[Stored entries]
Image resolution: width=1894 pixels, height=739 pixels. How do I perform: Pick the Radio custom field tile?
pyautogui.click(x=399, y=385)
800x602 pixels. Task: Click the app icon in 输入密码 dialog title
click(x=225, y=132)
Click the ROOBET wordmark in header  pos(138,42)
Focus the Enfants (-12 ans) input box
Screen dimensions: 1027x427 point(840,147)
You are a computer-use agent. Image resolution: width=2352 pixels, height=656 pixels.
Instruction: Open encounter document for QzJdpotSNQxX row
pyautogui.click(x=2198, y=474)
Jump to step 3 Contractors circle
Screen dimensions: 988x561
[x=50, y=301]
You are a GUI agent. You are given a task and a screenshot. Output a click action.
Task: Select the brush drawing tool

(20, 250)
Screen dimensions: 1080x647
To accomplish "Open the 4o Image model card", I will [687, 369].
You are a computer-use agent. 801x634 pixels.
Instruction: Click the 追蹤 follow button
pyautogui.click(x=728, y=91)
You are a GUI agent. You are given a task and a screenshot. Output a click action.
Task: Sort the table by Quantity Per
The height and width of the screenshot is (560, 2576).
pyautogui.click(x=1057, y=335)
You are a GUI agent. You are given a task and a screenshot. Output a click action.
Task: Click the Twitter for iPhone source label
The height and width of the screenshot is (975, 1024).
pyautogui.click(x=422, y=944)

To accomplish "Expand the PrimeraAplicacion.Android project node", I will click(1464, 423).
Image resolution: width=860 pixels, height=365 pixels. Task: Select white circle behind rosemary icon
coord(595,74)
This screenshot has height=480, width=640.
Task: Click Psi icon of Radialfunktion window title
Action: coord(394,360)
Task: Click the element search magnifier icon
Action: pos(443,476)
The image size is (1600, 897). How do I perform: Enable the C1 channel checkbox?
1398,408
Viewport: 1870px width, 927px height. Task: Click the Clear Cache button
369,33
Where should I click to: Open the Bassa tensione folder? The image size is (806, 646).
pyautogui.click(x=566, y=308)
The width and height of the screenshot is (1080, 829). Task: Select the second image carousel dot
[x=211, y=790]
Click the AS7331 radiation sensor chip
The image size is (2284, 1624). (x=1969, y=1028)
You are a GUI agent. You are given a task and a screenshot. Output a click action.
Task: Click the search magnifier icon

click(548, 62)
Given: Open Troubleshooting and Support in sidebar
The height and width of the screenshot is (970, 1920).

Work order: If a line in the data above contains "computer", return that line.

Finished exercise:
You are a computer-use agent. Image resolution: width=2352 pixels, height=656 pixels.
You are a computer-use agent. 801x634 pixels.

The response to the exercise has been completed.